• **About this task**: After locating the line that contains "Screen dimensions: 1185x764" in the listing below, write out that line and every following line exactly, with no other output.

★ ★ ★ ★ ★

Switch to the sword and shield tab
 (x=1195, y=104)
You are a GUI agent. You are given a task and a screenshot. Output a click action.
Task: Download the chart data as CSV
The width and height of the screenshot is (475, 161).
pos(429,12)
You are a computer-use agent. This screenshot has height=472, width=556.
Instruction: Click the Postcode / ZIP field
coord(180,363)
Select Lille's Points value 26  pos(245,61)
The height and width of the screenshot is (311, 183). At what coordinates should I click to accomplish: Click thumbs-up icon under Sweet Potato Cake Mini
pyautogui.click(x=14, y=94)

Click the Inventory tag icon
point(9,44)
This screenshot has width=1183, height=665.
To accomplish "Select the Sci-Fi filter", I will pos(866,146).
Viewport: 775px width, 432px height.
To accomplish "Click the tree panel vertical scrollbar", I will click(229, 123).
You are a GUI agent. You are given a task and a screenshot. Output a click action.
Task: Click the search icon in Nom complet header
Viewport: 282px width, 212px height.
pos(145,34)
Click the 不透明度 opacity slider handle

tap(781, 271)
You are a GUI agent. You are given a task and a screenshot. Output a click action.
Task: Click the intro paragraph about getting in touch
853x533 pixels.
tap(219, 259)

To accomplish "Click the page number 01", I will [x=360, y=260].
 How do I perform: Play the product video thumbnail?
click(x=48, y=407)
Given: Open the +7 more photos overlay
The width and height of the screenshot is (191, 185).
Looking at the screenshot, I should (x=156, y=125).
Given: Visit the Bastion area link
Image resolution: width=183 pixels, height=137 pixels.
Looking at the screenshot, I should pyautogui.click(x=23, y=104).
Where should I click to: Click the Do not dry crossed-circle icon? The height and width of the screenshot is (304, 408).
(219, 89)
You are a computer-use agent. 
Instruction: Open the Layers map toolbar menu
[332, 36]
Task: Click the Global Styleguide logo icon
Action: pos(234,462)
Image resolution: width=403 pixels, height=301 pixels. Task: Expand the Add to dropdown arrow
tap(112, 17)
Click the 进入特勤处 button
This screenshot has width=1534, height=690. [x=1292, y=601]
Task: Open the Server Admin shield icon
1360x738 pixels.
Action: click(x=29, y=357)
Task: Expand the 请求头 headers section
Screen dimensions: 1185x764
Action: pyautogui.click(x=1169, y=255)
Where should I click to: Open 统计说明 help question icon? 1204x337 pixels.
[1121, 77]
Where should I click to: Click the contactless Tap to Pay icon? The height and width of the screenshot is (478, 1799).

★ ★ ★ ★ ★

• **Solution to the exercise**:
Screen dimensions: 1185x764
Action: pyautogui.click(x=1169, y=255)
Where should I click to: Open 统计说明 help question icon? 1204x337 pixels.
[1121, 77]
Where should I click to: Click the contactless Tap to Pay icon? The height and width of the screenshot is (478, 1799).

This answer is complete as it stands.